Sueño con una calle llena de humo, olor a madera, gasolina, sacrificio. Todas las ventanas están cerradas, en sus cristales ya no hay rostros, sólo las huellas de unos dedos titubeantes. No muy lejos, entre dos edificios de piedra blanca, se encuentra el fuego donde crepitan muñecas rotas, libros a medio leer, cuadernos sin estrenar, y carne joven. Lo he visto, he sentido el calor de las llamas transparentes lamiéndome la piel.
Despierto con una cuchillita en mi vientre, fina, tan fina como un papel; es un dolor retorciéndose bajo las sábanas. Las mantas no lo cubren, son pequeñas, muy pequeñas, cuadritos de tela áspera incapaces de guardar calor o consuelo. En la lengua me pica el sabor del metal y tengo las manos llenas de barro caliente. Mis ojos son alfileres, pupilas dilatadas en un espasmo de pesadilla, de sueño lúcido y negro, negro dorado, negro ribeteado de rojo, estallando en perlas de azur y plata, negro blanco.
-Intenta dormir -dice una voz suave. Noto el peso de su caricia sobre mi cabeza y cierro los ojos, cierro mi cuerpo encogiéndolo bajo las sábanas.

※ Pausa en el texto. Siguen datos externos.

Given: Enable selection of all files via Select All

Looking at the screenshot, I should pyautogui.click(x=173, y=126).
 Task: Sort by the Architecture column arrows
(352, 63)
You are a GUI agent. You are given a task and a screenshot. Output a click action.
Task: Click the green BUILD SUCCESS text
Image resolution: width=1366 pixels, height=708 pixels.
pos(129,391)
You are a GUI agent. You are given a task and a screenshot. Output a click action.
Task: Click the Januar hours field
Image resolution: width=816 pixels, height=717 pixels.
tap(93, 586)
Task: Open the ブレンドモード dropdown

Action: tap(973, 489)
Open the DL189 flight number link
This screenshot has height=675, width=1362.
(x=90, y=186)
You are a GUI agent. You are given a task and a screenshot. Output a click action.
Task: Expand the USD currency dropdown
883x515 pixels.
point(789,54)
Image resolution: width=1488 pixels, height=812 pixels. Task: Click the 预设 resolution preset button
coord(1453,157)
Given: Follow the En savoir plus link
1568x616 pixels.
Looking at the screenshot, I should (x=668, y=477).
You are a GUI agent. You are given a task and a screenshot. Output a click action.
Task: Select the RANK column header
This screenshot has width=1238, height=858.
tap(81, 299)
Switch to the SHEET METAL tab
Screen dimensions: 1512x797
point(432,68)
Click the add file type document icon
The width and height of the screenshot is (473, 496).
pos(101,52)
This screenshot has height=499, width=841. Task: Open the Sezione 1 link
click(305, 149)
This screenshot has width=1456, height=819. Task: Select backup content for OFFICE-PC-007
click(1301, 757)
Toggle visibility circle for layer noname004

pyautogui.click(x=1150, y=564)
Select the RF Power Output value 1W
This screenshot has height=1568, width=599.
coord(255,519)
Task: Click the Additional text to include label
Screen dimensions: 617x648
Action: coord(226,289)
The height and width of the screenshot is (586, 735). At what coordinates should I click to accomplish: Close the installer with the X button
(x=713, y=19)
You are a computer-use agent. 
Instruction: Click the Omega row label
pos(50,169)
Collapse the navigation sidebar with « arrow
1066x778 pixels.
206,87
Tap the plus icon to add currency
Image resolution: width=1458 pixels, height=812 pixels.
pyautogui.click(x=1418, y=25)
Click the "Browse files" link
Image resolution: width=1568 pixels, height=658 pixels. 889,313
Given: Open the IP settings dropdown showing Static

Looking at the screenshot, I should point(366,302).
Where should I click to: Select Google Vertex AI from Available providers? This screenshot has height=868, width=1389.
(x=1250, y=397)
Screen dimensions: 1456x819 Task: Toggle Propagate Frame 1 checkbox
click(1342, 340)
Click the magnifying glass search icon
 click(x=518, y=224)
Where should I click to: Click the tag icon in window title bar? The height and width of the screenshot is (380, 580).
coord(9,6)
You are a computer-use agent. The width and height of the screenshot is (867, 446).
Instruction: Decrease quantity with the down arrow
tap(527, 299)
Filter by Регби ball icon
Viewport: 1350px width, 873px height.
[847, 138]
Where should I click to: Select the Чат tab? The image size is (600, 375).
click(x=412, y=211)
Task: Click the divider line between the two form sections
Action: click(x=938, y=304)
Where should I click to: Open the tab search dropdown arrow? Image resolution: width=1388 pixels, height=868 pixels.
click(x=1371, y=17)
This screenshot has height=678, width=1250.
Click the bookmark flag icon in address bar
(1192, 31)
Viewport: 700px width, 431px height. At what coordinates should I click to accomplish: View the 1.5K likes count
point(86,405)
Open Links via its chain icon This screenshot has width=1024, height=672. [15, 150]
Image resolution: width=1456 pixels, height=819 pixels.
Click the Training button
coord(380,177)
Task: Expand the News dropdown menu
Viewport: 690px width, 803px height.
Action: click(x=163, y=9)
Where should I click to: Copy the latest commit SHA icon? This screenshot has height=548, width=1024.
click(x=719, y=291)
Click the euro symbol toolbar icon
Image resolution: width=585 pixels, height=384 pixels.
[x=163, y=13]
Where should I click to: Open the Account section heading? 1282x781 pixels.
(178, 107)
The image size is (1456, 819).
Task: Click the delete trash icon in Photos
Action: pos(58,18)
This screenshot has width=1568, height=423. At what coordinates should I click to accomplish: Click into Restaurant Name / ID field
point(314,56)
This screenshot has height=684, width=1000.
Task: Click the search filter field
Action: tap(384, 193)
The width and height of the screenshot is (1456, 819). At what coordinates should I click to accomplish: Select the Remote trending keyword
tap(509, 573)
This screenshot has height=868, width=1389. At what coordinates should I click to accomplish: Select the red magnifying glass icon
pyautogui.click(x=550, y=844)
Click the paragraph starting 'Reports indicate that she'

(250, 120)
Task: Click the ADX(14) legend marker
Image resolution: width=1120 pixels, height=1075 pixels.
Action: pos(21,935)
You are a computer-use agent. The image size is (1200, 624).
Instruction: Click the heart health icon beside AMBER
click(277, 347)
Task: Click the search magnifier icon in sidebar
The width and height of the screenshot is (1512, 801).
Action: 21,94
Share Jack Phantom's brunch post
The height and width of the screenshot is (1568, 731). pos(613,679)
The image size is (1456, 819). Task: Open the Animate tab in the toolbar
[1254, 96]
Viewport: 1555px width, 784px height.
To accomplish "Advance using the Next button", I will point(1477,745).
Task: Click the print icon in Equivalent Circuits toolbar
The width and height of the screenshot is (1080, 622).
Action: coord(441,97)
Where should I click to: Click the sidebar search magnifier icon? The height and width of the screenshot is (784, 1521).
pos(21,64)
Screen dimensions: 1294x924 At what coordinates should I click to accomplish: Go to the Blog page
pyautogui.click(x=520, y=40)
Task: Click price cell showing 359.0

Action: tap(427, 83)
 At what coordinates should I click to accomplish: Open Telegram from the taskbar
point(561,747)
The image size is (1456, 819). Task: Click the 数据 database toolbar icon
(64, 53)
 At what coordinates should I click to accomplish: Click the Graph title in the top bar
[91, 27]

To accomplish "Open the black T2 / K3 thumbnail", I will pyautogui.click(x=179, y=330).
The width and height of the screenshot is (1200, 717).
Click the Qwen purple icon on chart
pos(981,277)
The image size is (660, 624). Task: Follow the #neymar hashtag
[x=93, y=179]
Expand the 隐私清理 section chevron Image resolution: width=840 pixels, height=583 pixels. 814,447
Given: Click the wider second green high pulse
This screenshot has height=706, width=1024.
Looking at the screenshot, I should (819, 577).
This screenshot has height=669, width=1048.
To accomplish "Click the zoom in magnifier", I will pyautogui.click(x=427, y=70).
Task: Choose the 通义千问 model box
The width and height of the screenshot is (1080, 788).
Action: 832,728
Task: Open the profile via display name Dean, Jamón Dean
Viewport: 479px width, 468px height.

Deseo dormir, deseo aliviar este dolor, pero se entretiene dentro de mí, masticando poco a poco, despacio, con deleite. Cuando termine de digerir mis entrañas quizá me convierta en una figurita de porcelana, pálida, fría, hueca. Lo acepto. Me parece bien si desaparece el dolor, si mis manos vuelven a estar limpias. Lo acepto, acepto dejar de ver y de soñar, acepto ser colocado en una repisa junto a otros adornos abandonados al polvo, acepto cualquier cosa. ¿Mi nombre? Lo entrego.
La cuchillita se hunde un poco más, me despierta escalofríos.
Aquella mano ajena ahora es un brazo, es otro cuerpo atrayéndome, rodeándome. Su respiración caliente cae sobre mi nuca una, dos, tres, cuatro, cinco veces. Es una bruma ligera, un zumbido de abejas. El dolor disminuye un poco, muy poco, lo justo para que se diluyan los colores, para descansar en la negrura.
Este dolor debería acabar en un grito, pero no lo hará.